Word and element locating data
##########
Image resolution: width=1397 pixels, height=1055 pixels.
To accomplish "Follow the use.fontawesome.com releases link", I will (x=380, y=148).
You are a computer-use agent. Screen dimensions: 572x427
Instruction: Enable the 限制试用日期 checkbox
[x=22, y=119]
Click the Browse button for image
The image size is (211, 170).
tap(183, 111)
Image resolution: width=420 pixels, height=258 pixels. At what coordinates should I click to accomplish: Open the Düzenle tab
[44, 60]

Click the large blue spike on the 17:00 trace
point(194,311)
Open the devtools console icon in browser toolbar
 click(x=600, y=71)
##########
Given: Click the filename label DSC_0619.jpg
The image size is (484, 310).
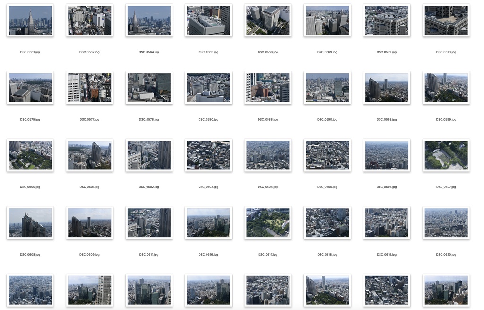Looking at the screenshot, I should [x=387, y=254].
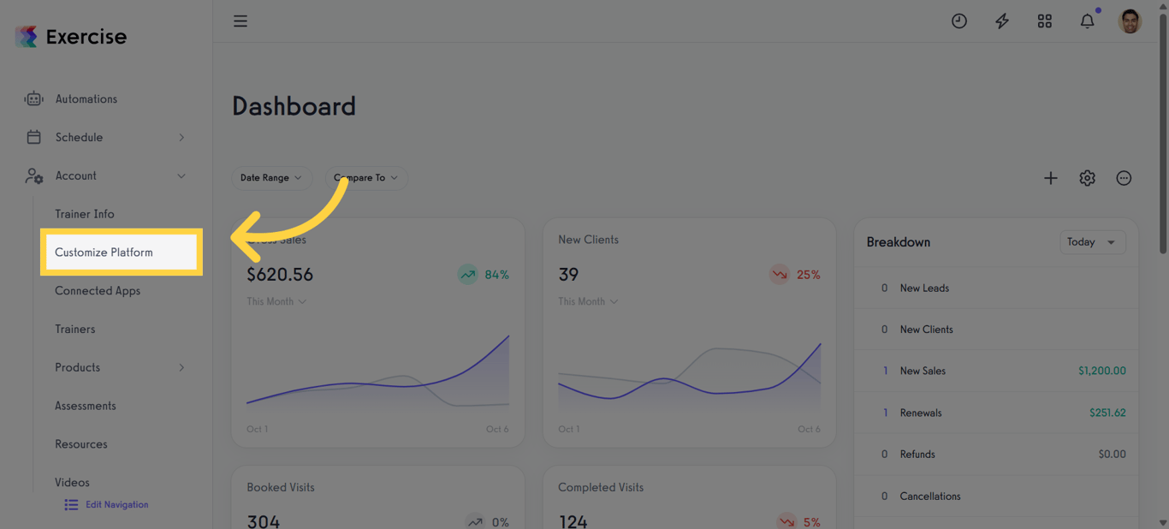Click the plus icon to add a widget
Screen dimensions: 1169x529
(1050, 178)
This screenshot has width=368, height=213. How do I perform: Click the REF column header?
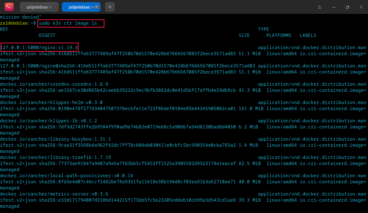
##########
(Task details)
Return the lines of the data above exactly as they appear, from the line containing "Open the devtools" through the line containing "click(x=600, y=71)", inclusive.

(Exercise output)
Open the devtools console icon in browser toolbar
 click(x=600, y=71)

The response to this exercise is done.